Pesquisa eleitoral indica cenário competitivo e polarizado para disputa presidencial
Um novo levantamento do Paraná Pesquisas, analisado pelo especialista Mauro Paulino, revela um cenário eleitoral altamente competitivo e polarizado entre o presidente Luiz Inácio Lula da Silva e o senador Flávio Bolsonaro. Os dados mostram que a disputa presidencial ganhou um novo patamar de competitividade, com margens apertadas que indicam uma eleição aberta e disputada voto a voto.
Números mostram empate técnico no primeiro turno e virada no segundo
No cenário de primeiro turno, a pesquisa aponta que Lula aparece com 41,3% das intenções de voto, enquanto Flávio Bolsonaro soma 37,8%, configurando um empate técnico considerando a margem de erro. Já no segundo turno, o senador surge numericamente à frente, com 45,2% contra 44,1% do atual presidente, reforçando a intensificação da polarização na corrida ao Planalto.
Sobrenome Bolsonaro é principal fator de ascensão rápida
Para Mauro Paulino, o principal fator por trás do avanço de Flávio Bolsonaro é a força eleitoral do sobrenome Bolsonaro. "Essa é mais uma pesquisa que mostra a continuidade da ascensão de Flávio", afirmou o analista. Segundo ele, trata-se de um fenômeno incomum na política brasileira, onde "a associação com esse sobrenome se mostra bastante poderosa no sentido de transferência de votos, algo considerado inédito em eleições presidenciais no Brasil".

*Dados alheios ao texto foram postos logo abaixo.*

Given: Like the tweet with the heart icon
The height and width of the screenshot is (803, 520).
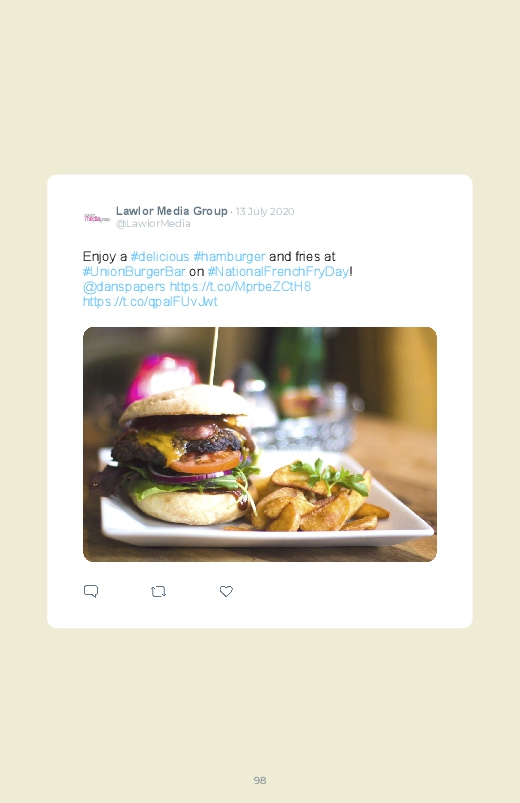Looking at the screenshot, I should [226, 591].
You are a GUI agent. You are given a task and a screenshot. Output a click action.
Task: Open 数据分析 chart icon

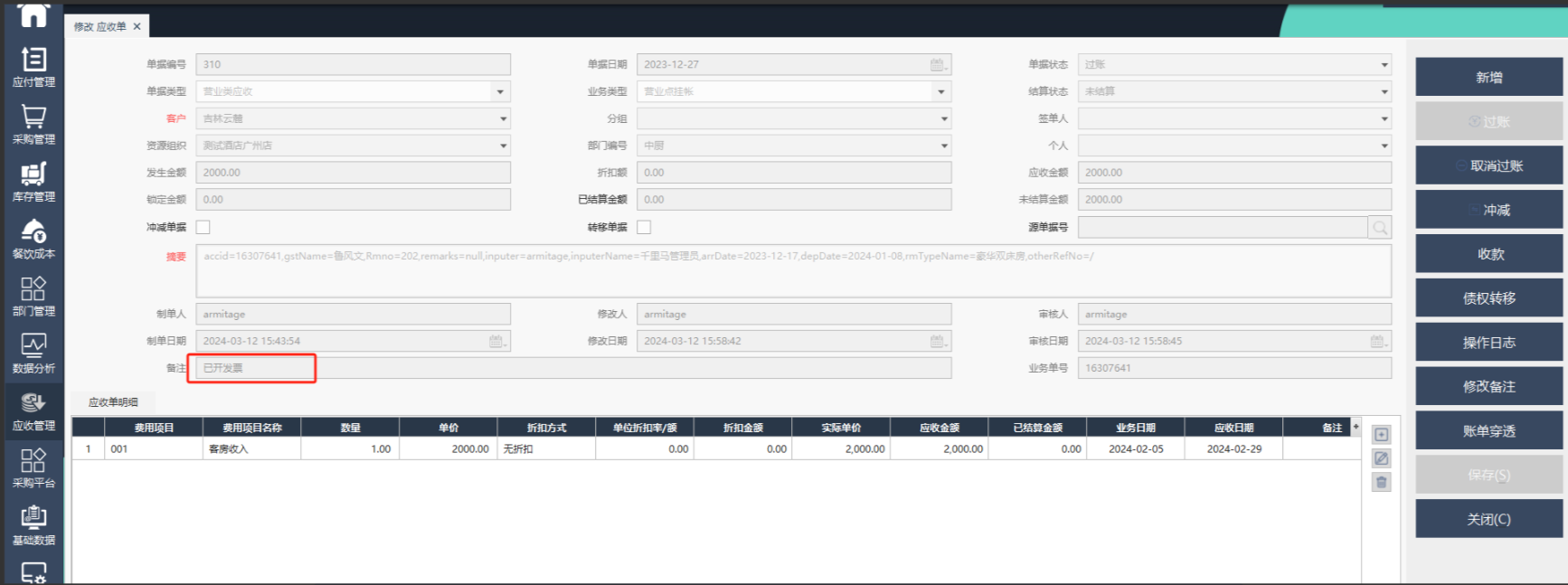coord(33,353)
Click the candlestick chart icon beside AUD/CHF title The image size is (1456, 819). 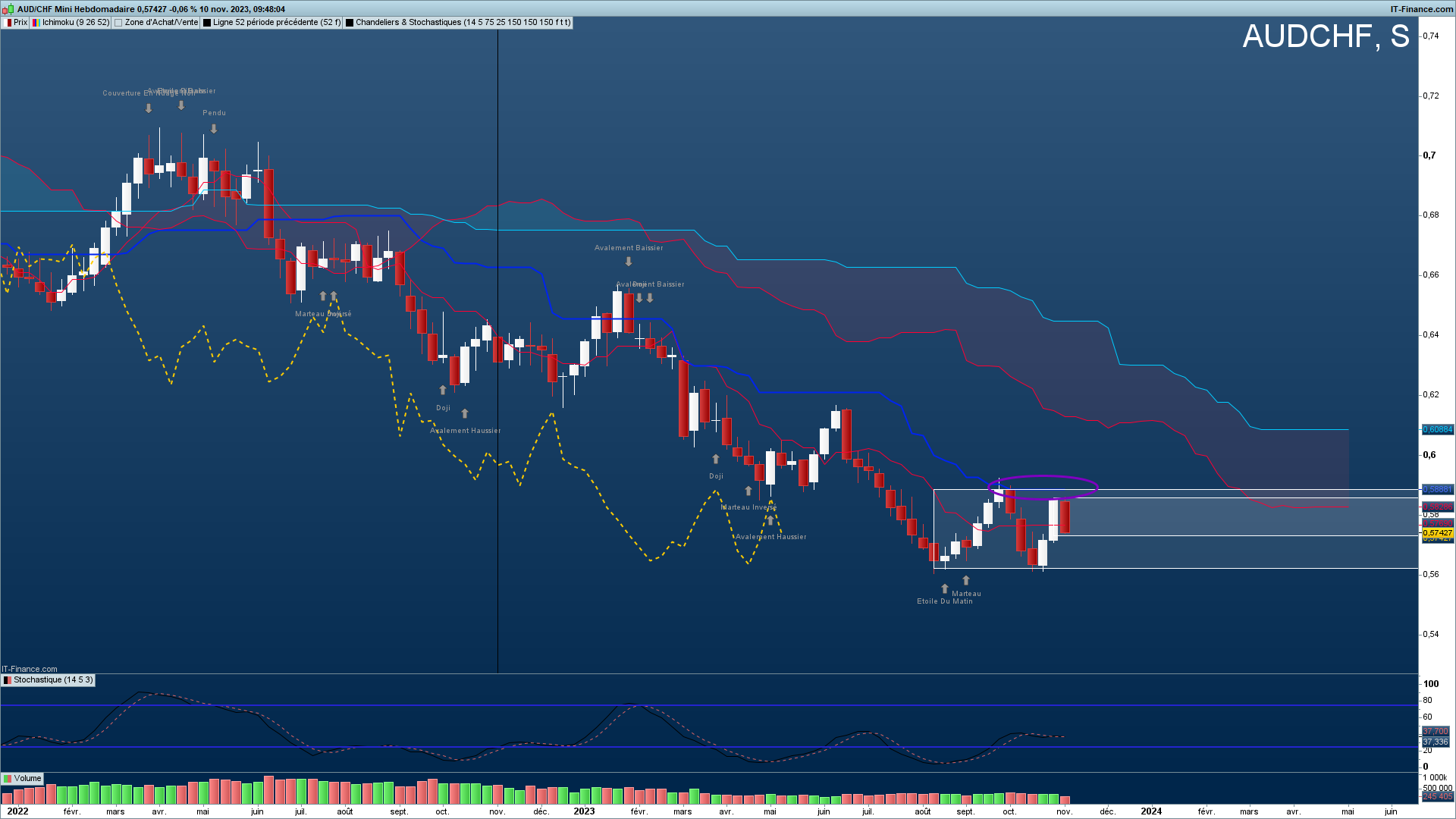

O dado chama atenção especialmente pelo ritmo da ascensão: lançado como candidato há poucos meses, Flávio Bolsonaro já disputa a liderança com Lula em cenários nacionais, demonstrando uma capacidade de crescimento eleitoral significativa.
Mudança no perfil do eleitorado fortalece candidatura de oposição
A pesquisa revela importantes mudanças demográficas que ajudam a explicar o equilíbrio da disputa:
- Entre os homens: Flávio Bolsonaro tem vantagem expressiva, com 51% contra 39% de Lula
- Entre as mulheres: O presidente lidera com 48% contra 39%, embora essa diferença venha diminuindo
- Comportamento dos jovens: Flávio já registra boa aceitação entre eleitores de 16 a 24 anos, grupo que historicamente tendia mais à esquerda
Segundo Paulino, "até pouco tempo atrás, os jovens eram bem mais progressistas do que a gente observa agora", indicando uma inversão geracional importante no comportamento eleitoral.
Inversão geracional redefine preferências políticas
A análise apresentada mostra que hoje "quanto maior a idade, mais se vota em Lula", o que se explica, em parte, pela memória dos eleitores mais velhos sobre governos anteriores do petista. Já os mais jovens, sem essa referência direta, estariam mais abertos ao discurso da direita — o que ajuda a explicar o crescimento de Flávio Bolsonaro nesse segmento específico do eleitorado.
Cenário aponta para eleição aberta e altamente competitiva
O levantamento do Paraná Pesquisas desenha um cenário eleitoral onde a vantagem de Lula no primeiro turno já não é confortável, e o desempenho de Flávio Bolsonaro no segundo turno sugere capacidade real de vitória. Mais do que os números absolutos, o dado central é a tendência de avanço contínuo do candidato de oposição e a consolidação de uma disputa polarizada que reduz o espaço para candidaturas alternativas.
A proximidade no primeiro turno e a virada no segundo indicam que a eleição caminha para um confronto direto entre os dois principais nomes, com impacto direto sobre a estratégia das campanhas e exigindo dos candidatos uma disputa intensa por cada voto em todos os segmentos do eleitorado brasileiro.